_WHAT IS BEING ASKED:_
The records below are to be transcribed exactly, with the pictures removed.

RECORDS FOR THE EXERCISE below:

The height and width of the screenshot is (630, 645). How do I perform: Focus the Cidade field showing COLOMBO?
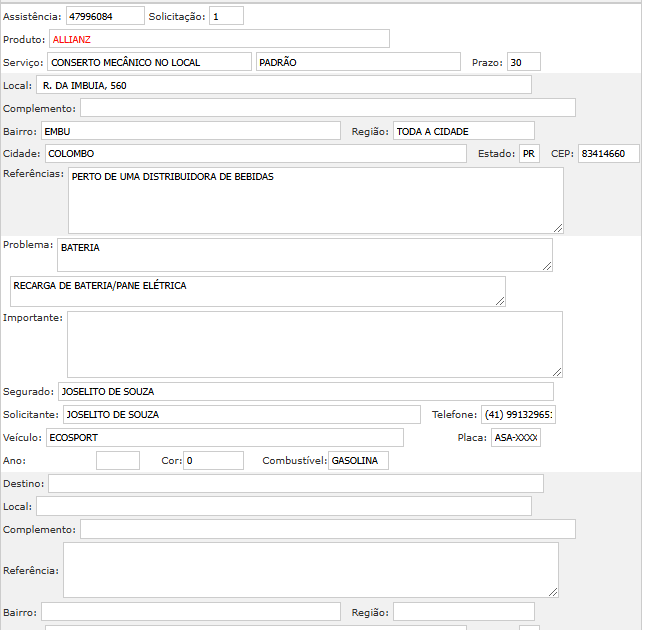pyautogui.click(x=255, y=154)
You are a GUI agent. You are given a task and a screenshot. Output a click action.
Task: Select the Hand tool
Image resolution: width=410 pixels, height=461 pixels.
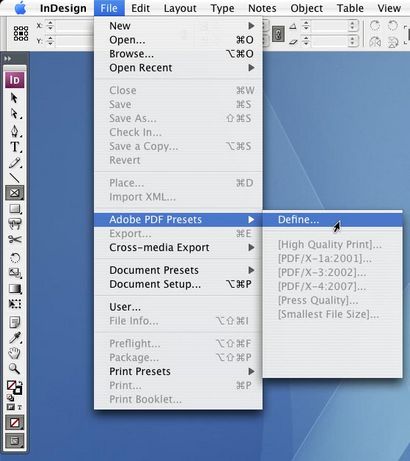click(x=14, y=353)
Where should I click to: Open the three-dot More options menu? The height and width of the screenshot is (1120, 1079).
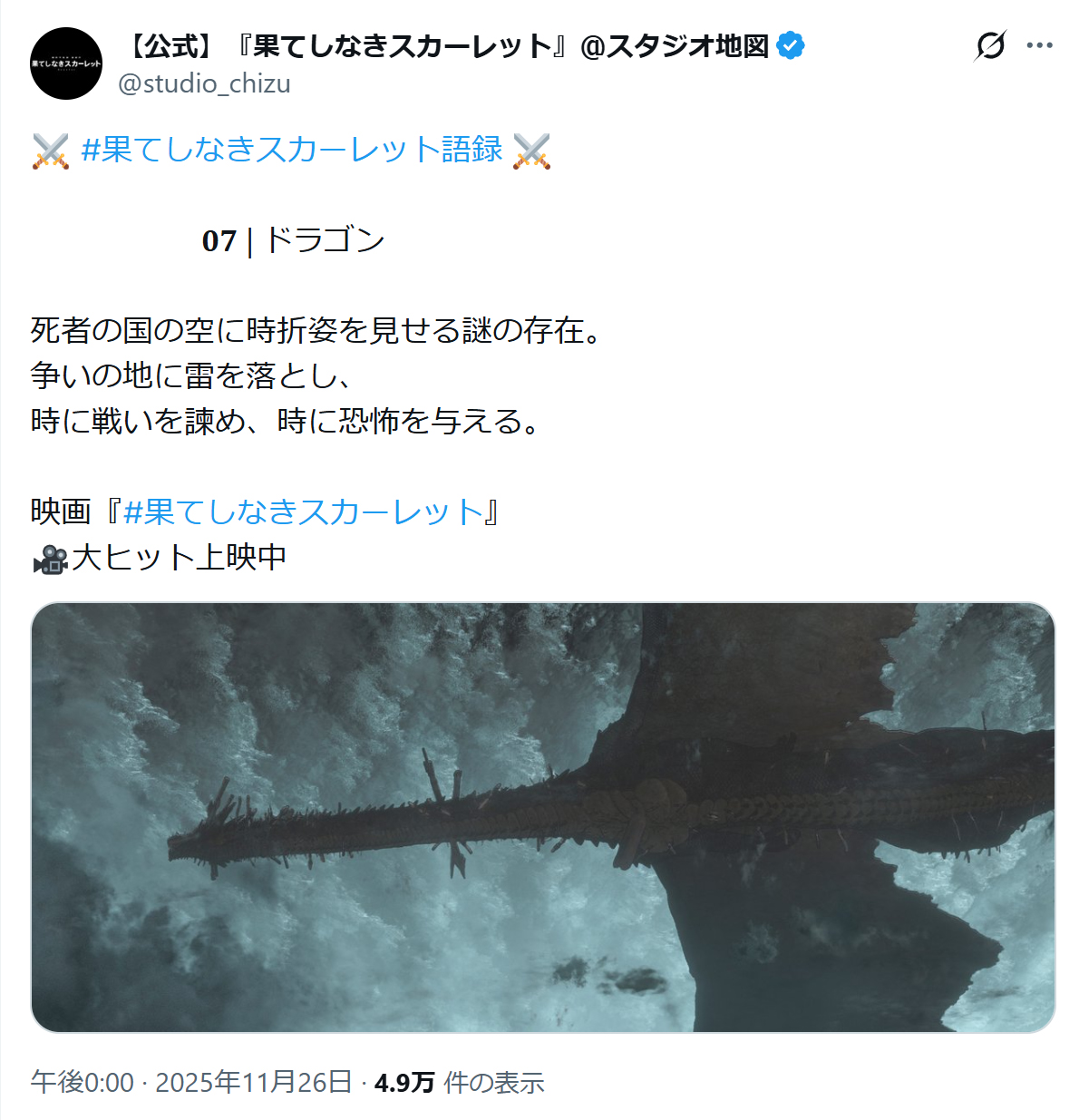[x=1039, y=45]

End of RECORDS FOR THE EXERCISE.

_REPLY:_
The height and width of the screenshot is (630, 645). How do I perform: Focus the Cidade field showing COLOMBO?
pyautogui.click(x=255, y=154)
You are a GUI agent. You are given a task and a screenshot. Output a click action.
Task: Select the Hand tool
Image resolution: width=410 pixels, height=461 pixels.
click(x=14, y=353)
Where should I click to: Open the three-dot More options menu? The height and width of the screenshot is (1120, 1079).
[x=1039, y=45]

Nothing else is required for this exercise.